The fact that the Čerenkov SH is generated efficiently in so diverse systems indicates that the physical nature of this process is of very fundamental nature. One can consider the nonlinear Čerenkov radiation in terms of the phase matching which expresses phase relation between interacting waves [see Fig. 1(b)]

k_{2 z} - 2 k_{1 z} = 0,

k_{2 x} - 2 k_{1 x} = Δ k_{x},

which express the longitudinal and transverse projections of the general vectorial phase matching relation, respectively. Hence, by definition, the nonlinear Čerenkov process is always longitudinally phase matched [Eq.(1)]. As this appears to ensure an efficient energy flow from the fundamental to the SH wave, little attention to the role of the transverse phase-matching condition in the Čerenkov emission [Eq. (2)] has been paid so far. However, the requirement of the momentum conservation in the Čerenkov second harmonic generation requires that the full (vectorial) phase matching condition must be satisfied.

In this work we analyze both effects of transverse and longitudinal phase matching conditions on the efficiency of nonlinear Čerenkov radiation. We show that the nonlinear Čerenkov processes in both planar waveguide and bulk nonlinear photonic crystal represent a particular type of the so-called nonlinear Bragg diffraction and hence can be described in a uniform way by considering the spatial modulation of the nonlinear polarization. We also present experimental results that provide additional support of these conclusions.

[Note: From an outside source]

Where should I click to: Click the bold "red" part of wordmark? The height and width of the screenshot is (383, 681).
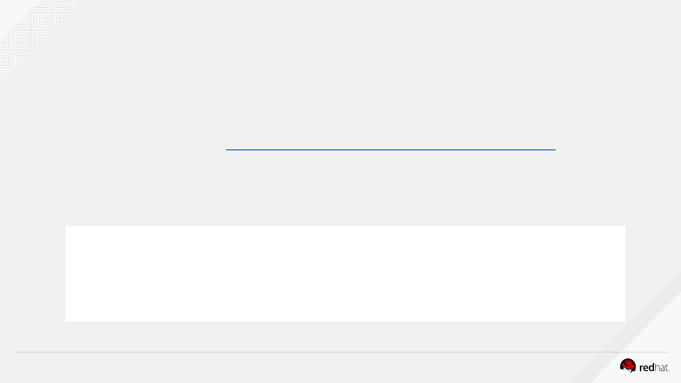click(646, 367)
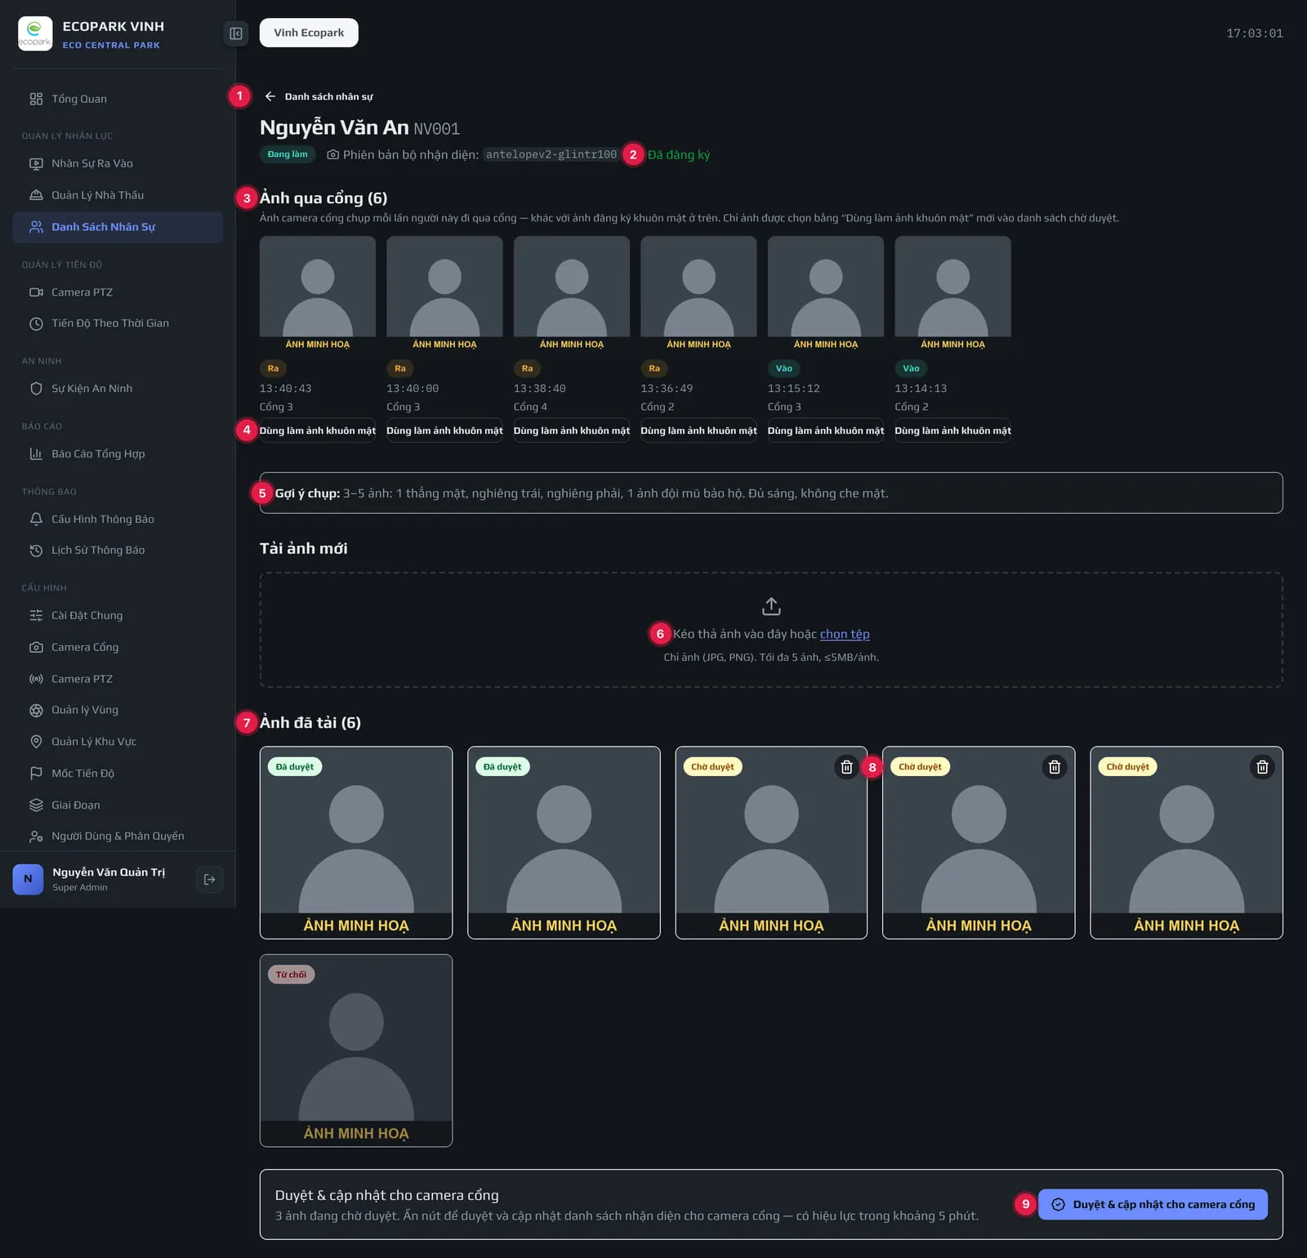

2. Čerenkov second harmonic generation in bulk materials

The nonlinear Čerenkov radiation has been recently intensively studied in nonlinear photonic crystals with spatial modulation to their second-order nonlinear coefficient. It has been shown that when the fundamental frequency (FF) beam propagates transversely to the direction of the nonlinear modulation (FF along z-axis in our case), a strong emission of Čerenkov SH is observed in the direction θ_C = cos⁻¹(2k₁/k₂) [see Fig. 2] [4,5,8,9,15–21]. In this case, owing to the particular configuration of the modulation of second-order nonlinearity, the longitudinal and transverse phase matching relations read as

k_{2} cos θ - 2 k_{1} = 0,

k_{2} sin θ - G = Δ k_{x} .

Here the transverse phase matching condition is modified by the contribution from the reciprocal lattice vectors (RLV) G which are associated with Fourier components of the χ⁽²⁾ modulation in the transverse direction. In the particular case of a periodic modulation, |G| = 2mπ/Λ, where Λ is the periodicity of the modulation and m is an integer representing the so called Raman-Nath nonlinear diffraction orders [22].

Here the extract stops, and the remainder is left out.